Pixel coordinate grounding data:
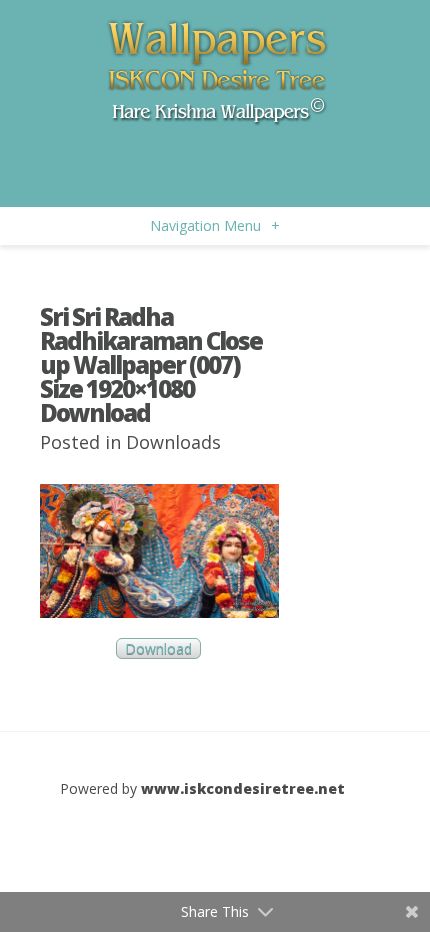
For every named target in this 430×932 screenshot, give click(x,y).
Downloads (173, 442)
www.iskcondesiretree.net (243, 788)
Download (158, 648)
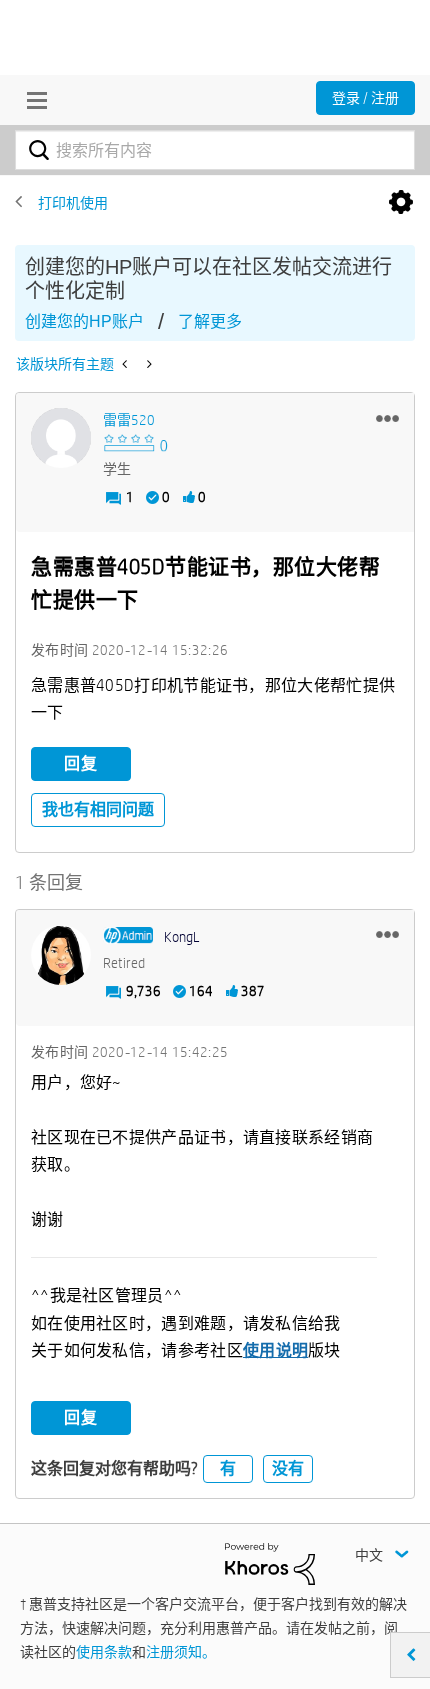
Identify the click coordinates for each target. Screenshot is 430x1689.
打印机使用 (73, 203)
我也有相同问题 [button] (98, 809)
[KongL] (61, 955)
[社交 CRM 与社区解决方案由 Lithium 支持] (270, 1562)
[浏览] (32, 100)
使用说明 (275, 1350)
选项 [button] (401, 203)
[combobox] (215, 150)
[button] (387, 418)
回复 (81, 763)
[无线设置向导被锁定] (147, 364)
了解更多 (210, 321)
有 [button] (228, 1468)
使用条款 (104, 1652)
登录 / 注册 (365, 98)
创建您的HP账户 (84, 321)
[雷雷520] (61, 438)
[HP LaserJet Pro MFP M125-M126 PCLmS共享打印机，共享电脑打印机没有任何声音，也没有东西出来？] (126, 364)
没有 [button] (288, 1468)
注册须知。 (181, 1652)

**Work task:** Repeat exactly the lines from the one containing "[社交 CRM 与社区解决方案由 Lithium 支持] (270, 1562)" through the last line of the records above, both included, and nothing else.

**Exercise solution:**
[社交 CRM 与社区解决方案由 Lithium 支持] (270, 1562)
[浏览] (32, 100)
使用说明 (275, 1350)
选项 [button] (401, 203)
[combobox] (215, 150)
[button] (387, 418)
回复 (81, 763)
[无线设置向导被锁定] (147, 364)
了解更多 (210, 321)
有 [button] (228, 1468)
使用条款 (104, 1652)
登录 / 注册 (365, 98)
创建您的HP账户 (84, 321)
[雷雷520] (61, 438)
[HP LaserJet Pro MFP M125-M126 PCLmS共享打印机，共享电脑打印机没有任何声音，也没有东西出来？] (126, 364)
没有 [button] (288, 1468)
注册须知。 (181, 1652)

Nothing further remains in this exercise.